## TASK
Write out, please, the lines from the beginning of the material to the line with "Given: Open @Zorpheous handle link", including both ends and nothing else.

*** Opening MATERIAL PROVIDED ***

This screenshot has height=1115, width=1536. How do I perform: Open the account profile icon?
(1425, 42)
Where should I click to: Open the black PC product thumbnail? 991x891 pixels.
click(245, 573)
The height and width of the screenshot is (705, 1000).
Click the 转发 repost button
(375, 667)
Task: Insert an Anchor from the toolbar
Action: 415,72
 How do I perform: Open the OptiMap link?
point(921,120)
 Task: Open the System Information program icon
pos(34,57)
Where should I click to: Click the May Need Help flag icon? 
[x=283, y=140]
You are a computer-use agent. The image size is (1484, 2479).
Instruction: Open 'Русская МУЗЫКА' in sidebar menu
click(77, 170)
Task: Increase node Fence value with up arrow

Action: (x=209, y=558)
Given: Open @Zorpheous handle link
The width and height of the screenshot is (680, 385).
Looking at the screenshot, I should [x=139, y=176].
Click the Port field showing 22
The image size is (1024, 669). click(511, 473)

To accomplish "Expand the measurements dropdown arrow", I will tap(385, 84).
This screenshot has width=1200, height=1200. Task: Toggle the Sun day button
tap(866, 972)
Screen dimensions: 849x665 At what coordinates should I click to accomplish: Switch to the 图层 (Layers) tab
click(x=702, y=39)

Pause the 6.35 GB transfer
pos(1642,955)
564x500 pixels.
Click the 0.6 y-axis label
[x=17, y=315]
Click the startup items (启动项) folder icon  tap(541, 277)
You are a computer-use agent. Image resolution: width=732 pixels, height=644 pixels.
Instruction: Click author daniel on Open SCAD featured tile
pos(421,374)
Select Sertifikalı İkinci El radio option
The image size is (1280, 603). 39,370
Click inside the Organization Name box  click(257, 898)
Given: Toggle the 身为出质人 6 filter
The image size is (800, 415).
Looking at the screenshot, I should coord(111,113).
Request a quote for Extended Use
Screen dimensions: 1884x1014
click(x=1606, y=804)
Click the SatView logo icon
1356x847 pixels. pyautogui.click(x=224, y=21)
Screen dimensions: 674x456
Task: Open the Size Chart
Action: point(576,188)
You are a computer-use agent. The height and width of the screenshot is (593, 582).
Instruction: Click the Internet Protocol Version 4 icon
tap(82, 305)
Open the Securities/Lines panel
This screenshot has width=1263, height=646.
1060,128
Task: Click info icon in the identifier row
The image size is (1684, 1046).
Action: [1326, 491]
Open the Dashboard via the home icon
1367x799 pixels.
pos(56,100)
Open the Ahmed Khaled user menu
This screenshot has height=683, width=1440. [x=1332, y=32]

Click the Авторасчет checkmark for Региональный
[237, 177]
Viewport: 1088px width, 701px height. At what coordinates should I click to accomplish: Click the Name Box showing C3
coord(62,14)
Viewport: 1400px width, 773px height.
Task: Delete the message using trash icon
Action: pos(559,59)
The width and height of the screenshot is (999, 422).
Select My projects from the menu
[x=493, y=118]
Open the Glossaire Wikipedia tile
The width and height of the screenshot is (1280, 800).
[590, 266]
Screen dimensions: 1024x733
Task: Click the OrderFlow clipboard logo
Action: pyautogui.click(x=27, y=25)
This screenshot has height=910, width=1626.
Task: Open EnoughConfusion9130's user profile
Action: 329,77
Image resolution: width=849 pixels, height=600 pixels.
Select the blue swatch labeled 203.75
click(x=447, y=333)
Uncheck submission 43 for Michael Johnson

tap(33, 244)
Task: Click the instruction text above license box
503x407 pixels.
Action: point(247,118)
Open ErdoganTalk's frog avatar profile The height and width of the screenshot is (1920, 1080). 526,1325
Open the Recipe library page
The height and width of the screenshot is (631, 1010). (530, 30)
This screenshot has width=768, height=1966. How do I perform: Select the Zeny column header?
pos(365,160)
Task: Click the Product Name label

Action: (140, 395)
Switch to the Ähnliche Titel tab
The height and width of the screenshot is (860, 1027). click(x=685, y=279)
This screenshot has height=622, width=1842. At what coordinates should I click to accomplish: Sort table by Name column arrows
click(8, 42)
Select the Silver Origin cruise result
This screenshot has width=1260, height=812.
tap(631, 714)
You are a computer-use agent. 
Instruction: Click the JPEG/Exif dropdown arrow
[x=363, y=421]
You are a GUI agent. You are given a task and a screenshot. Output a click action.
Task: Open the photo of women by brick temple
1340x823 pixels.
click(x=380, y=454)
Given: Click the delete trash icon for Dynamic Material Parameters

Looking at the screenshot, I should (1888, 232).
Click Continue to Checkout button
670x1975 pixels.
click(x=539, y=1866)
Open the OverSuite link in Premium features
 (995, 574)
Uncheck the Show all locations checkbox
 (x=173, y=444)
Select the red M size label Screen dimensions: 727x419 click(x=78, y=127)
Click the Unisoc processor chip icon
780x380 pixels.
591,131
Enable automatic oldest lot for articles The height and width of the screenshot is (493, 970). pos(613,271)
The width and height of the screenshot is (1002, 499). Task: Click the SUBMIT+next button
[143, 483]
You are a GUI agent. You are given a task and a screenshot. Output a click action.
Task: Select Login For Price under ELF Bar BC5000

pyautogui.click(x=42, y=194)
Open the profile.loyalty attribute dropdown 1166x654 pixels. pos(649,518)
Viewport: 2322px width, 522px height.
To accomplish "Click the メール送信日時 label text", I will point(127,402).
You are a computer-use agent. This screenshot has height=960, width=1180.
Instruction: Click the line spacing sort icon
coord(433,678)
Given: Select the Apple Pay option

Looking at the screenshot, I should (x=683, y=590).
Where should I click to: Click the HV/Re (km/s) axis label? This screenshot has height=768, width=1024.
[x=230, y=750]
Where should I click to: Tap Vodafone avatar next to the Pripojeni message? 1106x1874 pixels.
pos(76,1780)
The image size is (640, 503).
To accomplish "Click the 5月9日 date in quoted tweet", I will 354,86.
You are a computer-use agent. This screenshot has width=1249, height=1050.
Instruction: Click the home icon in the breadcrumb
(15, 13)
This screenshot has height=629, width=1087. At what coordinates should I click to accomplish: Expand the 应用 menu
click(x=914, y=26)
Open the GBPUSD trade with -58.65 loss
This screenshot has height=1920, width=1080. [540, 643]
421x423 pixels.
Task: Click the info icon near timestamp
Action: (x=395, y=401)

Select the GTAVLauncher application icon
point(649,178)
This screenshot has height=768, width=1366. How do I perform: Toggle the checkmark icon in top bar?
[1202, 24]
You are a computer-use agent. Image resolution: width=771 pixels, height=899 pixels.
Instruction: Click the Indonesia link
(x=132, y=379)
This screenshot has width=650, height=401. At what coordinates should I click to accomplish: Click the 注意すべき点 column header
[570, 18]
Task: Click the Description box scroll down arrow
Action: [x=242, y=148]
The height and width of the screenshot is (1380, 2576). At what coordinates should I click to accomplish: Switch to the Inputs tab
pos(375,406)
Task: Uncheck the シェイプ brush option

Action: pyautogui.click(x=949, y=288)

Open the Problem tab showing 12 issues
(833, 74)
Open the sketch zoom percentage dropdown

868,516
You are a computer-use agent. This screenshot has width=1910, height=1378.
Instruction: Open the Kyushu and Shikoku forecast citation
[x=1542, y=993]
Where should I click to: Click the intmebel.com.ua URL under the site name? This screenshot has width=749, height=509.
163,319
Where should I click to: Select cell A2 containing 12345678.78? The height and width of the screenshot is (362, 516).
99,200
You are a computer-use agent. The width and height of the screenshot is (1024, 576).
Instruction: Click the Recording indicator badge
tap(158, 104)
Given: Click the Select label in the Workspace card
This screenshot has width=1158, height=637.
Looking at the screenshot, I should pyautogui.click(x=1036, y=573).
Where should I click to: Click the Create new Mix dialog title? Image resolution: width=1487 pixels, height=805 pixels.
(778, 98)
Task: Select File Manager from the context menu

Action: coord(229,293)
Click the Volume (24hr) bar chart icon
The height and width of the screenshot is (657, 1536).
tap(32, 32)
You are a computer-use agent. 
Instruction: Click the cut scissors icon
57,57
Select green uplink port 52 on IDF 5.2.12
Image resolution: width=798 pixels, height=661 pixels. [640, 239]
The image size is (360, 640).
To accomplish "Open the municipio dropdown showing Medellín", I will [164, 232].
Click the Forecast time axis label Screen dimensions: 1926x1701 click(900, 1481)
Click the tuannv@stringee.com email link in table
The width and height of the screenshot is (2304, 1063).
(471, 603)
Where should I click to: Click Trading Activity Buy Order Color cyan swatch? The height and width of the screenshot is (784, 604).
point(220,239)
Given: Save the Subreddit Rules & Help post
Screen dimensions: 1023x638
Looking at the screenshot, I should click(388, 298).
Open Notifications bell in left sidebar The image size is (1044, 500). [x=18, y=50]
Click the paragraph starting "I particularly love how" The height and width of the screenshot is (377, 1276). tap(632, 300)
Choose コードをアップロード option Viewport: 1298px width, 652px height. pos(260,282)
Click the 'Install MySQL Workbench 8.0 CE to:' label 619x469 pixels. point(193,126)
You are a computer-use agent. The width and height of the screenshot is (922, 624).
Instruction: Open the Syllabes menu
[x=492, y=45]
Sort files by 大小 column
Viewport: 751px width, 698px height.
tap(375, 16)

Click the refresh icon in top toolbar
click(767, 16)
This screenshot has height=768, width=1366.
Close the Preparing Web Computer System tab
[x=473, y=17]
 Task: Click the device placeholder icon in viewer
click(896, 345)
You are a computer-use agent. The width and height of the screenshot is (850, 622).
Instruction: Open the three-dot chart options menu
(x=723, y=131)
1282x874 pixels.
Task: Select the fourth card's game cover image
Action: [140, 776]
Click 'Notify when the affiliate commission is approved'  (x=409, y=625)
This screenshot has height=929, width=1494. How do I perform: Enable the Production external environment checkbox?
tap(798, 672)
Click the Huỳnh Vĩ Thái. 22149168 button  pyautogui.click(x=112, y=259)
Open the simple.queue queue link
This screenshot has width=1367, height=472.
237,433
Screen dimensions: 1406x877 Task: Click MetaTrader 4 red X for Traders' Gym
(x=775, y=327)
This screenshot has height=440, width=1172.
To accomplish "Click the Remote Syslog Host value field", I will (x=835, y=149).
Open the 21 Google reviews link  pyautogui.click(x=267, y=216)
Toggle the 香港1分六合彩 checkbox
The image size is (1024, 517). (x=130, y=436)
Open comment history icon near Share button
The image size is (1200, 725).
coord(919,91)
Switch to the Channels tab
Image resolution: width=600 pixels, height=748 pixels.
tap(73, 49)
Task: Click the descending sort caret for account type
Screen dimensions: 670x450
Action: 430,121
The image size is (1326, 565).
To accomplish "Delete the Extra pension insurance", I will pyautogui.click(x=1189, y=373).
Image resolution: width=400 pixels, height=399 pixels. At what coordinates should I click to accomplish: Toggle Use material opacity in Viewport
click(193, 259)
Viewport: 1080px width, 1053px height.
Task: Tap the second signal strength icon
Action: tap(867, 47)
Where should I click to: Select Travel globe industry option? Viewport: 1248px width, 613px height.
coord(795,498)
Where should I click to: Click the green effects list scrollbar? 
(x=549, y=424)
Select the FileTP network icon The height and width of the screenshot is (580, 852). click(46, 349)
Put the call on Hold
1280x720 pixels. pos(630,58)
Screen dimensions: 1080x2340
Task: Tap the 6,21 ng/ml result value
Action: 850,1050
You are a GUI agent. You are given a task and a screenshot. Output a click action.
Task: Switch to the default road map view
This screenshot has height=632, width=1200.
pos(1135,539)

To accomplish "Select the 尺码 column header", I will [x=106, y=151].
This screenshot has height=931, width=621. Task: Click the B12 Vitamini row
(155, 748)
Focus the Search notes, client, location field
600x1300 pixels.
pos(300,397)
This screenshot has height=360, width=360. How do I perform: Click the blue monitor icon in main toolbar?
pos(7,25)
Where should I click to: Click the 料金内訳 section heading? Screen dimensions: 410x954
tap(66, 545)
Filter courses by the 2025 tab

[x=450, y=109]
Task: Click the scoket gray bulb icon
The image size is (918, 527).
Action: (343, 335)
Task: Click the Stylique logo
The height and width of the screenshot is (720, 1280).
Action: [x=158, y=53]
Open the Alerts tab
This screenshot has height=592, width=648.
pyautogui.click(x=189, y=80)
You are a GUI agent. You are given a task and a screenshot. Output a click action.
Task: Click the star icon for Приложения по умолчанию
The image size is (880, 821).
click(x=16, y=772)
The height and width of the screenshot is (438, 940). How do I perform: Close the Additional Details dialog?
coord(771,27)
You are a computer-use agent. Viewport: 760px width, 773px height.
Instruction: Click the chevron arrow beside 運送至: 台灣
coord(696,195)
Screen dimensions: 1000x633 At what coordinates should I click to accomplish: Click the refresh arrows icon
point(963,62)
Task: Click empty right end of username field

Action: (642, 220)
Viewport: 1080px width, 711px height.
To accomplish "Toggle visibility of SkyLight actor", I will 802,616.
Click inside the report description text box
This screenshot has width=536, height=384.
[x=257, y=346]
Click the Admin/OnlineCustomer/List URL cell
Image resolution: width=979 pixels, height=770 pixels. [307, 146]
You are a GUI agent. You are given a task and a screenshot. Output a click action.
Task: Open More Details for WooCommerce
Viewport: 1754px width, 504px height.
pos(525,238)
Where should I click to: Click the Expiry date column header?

*** Closing MATERIAL PROVIDED ***

## EXERCISE RESULT
This screenshot has height=1115, width=1536. How do I perform: Open the account profile icon?
(1425, 42)
Where should I click to: Open the black PC product thumbnail? 991x891 pixels.
click(245, 573)
The height and width of the screenshot is (705, 1000).
Click the 转发 repost button
(375, 667)
Task: Insert an Anchor from the toolbar
Action: 415,72
 How do I perform: Open the OptiMap link?
point(921,120)
 Task: Open the System Information program icon
pos(34,57)
Where should I click to: Click the May Need Help flag icon? 
[x=283, y=140]
You are a computer-use agent. The image size is (1484, 2479).
Instruction: Open 'Русская МУЗЫКА' in sidebar menu
click(77, 170)
Task: Increase node Fence value with up arrow

Action: (x=209, y=558)
Given: Open @Zorpheous handle link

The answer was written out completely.